INSTRUCTIONS FOR THE TASK: Reproduce word for word the lines between those holding "Instruction: Toggle Current" and "Click the Marcar Todas button", inclusive, and nothing else from the data below.

[Stored records]
___
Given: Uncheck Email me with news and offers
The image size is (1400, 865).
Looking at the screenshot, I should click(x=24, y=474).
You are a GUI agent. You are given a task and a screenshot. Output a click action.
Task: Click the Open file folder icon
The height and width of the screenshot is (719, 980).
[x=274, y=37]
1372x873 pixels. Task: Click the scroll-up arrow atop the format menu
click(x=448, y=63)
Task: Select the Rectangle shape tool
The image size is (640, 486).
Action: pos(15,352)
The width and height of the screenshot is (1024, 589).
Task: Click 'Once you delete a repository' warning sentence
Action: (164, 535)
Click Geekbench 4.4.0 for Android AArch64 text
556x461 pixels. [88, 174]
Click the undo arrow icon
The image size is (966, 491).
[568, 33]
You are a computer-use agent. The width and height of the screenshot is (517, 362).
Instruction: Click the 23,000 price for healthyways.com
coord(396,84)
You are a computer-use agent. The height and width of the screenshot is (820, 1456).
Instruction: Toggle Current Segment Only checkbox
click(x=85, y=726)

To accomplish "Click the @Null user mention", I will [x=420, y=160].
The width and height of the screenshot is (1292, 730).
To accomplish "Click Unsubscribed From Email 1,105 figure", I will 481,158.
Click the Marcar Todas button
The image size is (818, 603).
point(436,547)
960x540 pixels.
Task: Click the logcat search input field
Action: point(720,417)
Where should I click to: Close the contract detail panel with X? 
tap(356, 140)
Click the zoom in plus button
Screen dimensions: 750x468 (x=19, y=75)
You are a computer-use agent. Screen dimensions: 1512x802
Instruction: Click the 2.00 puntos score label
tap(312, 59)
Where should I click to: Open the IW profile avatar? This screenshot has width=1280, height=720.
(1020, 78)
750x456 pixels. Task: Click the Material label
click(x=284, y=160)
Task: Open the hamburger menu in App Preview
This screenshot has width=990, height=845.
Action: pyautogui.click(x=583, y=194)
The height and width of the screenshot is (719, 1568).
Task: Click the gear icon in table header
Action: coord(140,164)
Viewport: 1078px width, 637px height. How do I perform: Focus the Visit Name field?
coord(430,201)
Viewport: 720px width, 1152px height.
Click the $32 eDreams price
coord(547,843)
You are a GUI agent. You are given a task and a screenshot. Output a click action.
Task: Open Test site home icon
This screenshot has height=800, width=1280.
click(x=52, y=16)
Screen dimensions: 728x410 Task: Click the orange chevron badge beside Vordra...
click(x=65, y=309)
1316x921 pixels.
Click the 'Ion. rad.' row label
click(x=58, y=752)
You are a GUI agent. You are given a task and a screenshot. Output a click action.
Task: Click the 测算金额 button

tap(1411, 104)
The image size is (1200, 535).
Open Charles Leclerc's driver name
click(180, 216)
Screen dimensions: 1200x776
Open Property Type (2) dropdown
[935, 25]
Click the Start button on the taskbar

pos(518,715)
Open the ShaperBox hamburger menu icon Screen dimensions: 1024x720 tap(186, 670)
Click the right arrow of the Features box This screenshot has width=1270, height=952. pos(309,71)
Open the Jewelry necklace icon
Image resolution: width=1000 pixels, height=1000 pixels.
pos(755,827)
___
WRITTEN RESPONSE:
Instruction: Toggle Current Segment Only checkbox
click(x=85, y=726)

To accomplish "Click the @Null user mention", I will [x=420, y=160].
The width and height of the screenshot is (1292, 730).
To accomplish "Click Unsubscribed From Email 1,105 figure", I will 481,158.
Click the Marcar Todas button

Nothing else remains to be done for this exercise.